[REQUEST] Add option to specify port for forwarding rules

[fyvfy]

Output of the following commands:

./dnscrypt-proxy -version
2.1.1

What is affected by this bug?

Cannot forward query to dns resolver which is listening on non-standard port

Expected behavior (i.e. solution)

dnscrypt-proxy should accept something like this in 'forewarding_rules' file:
lan 192.168.1.1:7753
internal 192.168.2:5300

Other Comments

This is useful when you need to forward queries to authoritative server on the same machine be it dns server installed from os repository (but listening on different port) or rootless container with dns server (which by design cannot listen on ports <1024)

[r4sas]

Everything works, check accessibility of your server first.

## This is used to route specific domain names to specific servers.
## The general format is:
## <domain> <server address>[:port] [, <server address>[:port]...]
...
lan            127.0.0.1:5300

Maybe you haven't enabled forwarding rules in configuration?

[jedisct1]

Yes, it's already supported.

[fyvfy]

Yep, it actually working. Kind of.

I want to setup dns resolving for my local '*.lan' zone. it should not be internet accessible.

Why not use unbound to resolve 'lan' zone and as a cache server and forward everything else to dnscrypt-proxy? Because dnscrypt-proxy works well as adblock + secure dns combo. Also nice to have this answer

"This query has been locally blocked" "by dnscrypt-proxy"

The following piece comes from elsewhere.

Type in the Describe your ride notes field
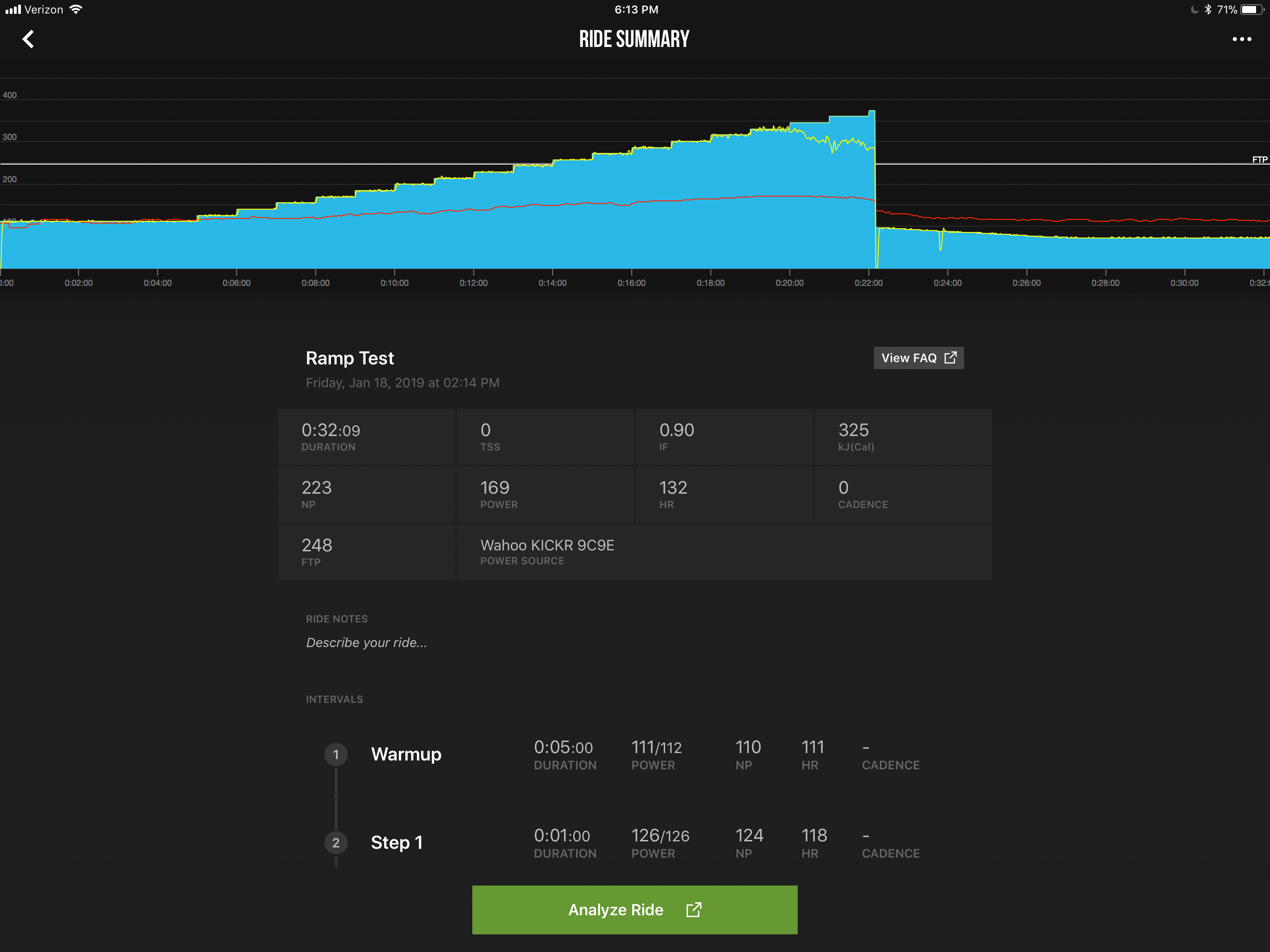1270x952 pixels. (366, 642)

for debugging. And if/when i misconfigure unbound "internet" will continue to work.

#######

Imagine this config:

router with a few interfaces
        interface external with ip address 10.x.x.x - from my isp 
        interface lanX with ip address 192.168.1.1 - here i want all that dns stuff  
        interface lanY 192.168.2.1 - something else

dnscrypt-proxy listening on 192.168.1.1:53
        forwarding queries for 'lan' zone to 192.168.1.1:5333 (to unbound)

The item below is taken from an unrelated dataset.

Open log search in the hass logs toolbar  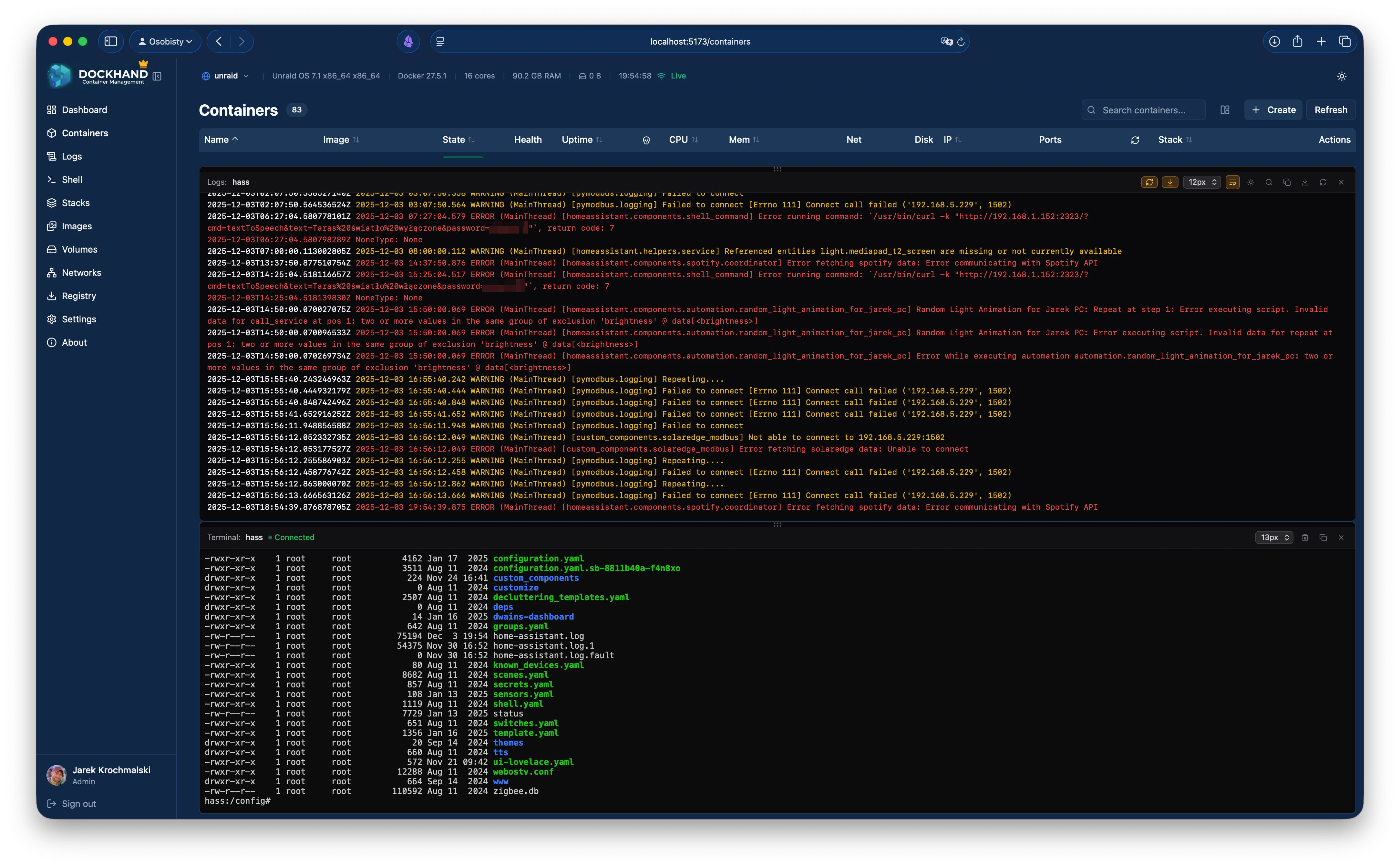[x=1269, y=182]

unbound listening on 192.168.1.1:5353
        resolving queries for 'lan' zone
        access-control: 0.0.0.0/0 refuse
        access-control: 192.168.1.0/24 allow

In this configuration dnscrypt-proxy will send packets to unbound from source address 10.x.x.x
dnscrypt-proxy logs are a little unhelpful:
[2022-06-09 00:21:39] 192.168.1.7 resolveme.lan A PARSE_ERROR 0ms -

And in unbound:
Jun 09 00:21:39 rigel unbound[6114]: [6114:0] debug: refused query from 10.x.x.x port 43075 because of 0.0.0.0/0 refuse

Maybe choose source address depending on destination address?

And if i change

unbound to listen on 127.0.0.1:5333
dnscrypt-proxy to forward queries to 127.0.0.1:5333

then everything working. Finally. I'm almost happy.